READ: How Singapore is actually doing the opposite of being the green urban utopia portrayed in Planet Earth

An overview of Gardens by the Bay. Photo: LWYang / Flickr
An overview of Gardens by the Bay. Photo: LWYang / Flickr

For folks who’ve watched the epic entirety of Planet Earth II (if you haven’t, you’re not doing your job as a human being), you’d already know that Singapore gets a huge shout-out in its sixth episode. It focuses on nature’s newest environment — sprawling cities — and our little island gets pinpointed as a futuristic habitat that makes a major effort to invite wildlife into urban surroundings.

“What really attracted me to Singapore was the ethos of building a city within a garden — the idea that Gardens By The Bay, for example, has been built before the skyscrapers that are going to be built around it… I think we’re really championing city greening in a futuristic way,” said Fredi Devas, the producer who helmed the show’s final episode.

Laudable our efforts may be to outsiders (cities built in harmony with nature! Ooh la la!), but most folks are unaware that these man-made developments are replacing the natural habitats that already exist, thereby encroaching the native wilderness. It’s a fact that’s all too familiar to us when we trekked deep into our jungles with artists who are archiving the sounds of Singapore’s wilderness while it still exists.

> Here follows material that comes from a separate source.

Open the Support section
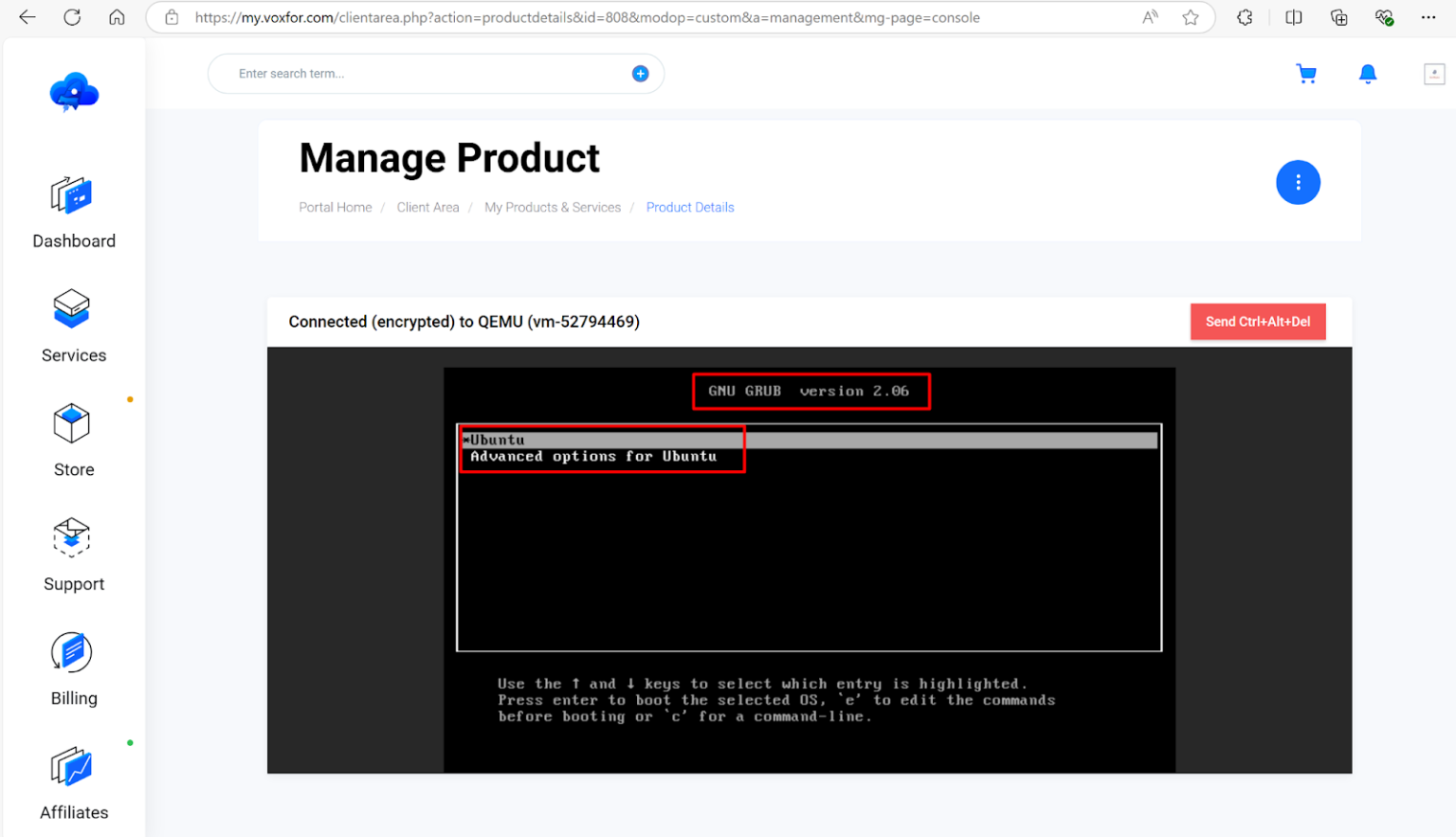 (73, 555)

Robin Hicks — the wonderful bloke who went down to experience the country’s last R-rated cinema before it closed down for good — explains the irony of featuring Singapore in Planet Earth II in his extensive piece on Eco-Business. Though the documentary portrayed Singapore as some kind of utopia where cities and nature meet, Hicks points out that it’s actually the opposite.

Read his whole piece here; and check out some highlights below:


On the artificiality of Gardens by the Bay

Cloud forest
Photo: Gardens by the Bay / Facebook

“Conservation experts say it is misleading to suggest that Gardens by the Bay is a magnet for animals when none of the hundreds of plants species growing on the super trees – which light up at night and blare music – are native, and so have limited appeal for local wildlife.

Dr Ho Hua Chew, the vice-chairman of the conservation committee at non-governmental organization Nature Society of Singapore, notes there were larger populations of species such as Lesser Whistling Ducks in the area before Gardens by the Bay was built.

Also, only animals that can adapt to man-made structures and are not wary of people — like otters and sea eagles — will visit the area.”

On the disappearing rainforests:

Photo: Mandai Park Holdings

An “eco link” is to run through the expanded zoo to connect the nature reserve, and an environmental impact assessment by Temasek-owned Mandai Park Holdings suggests that the effects of development will be “small”.

But it is hard to argue that developing 34.5 hectares of forest that is home to critically endangered species such as the Sunda Pangolin, Lesser Mousedeer and a population of 40 near-extinct Raffles’ banded langurs has much to do with conservation.

Other patches of forest, such as Tengah, Lentor and Bukit Timah, are also being encroached upon. And almost half of the forested area in Coney Island, which was home to Singapore’s last free-roaming cow (until she died after a check-up by vets in September last year), is to make way for an adventure park, say sources close to the project.

On the concerning attitudes toward wildlife:

singapore macaque
Photo: ACRES / Facebook

Calls to local wildlife rescue charity ACRES have doubled in the last three years as animal habitats are displaced, and animal-related complaints to the Agri-Food & Veterinary Authority have increased markedly since 2014.

The AVA was set up in 2000 to safeguard the wellbeing of Singapore’s native animals and plants, but the department is often criticized for carrying out reactive, unjustified culling programmes to placate complaints from the public.

Earlier this month, the AVA culled a flock of 24 free-roaming chickens following complaints of noise from 20 residents. It was an incident that reflected Singapore’s general intolerance of its own wildlife, eventually justified on health and safety grounds (bird flu) by the AVA.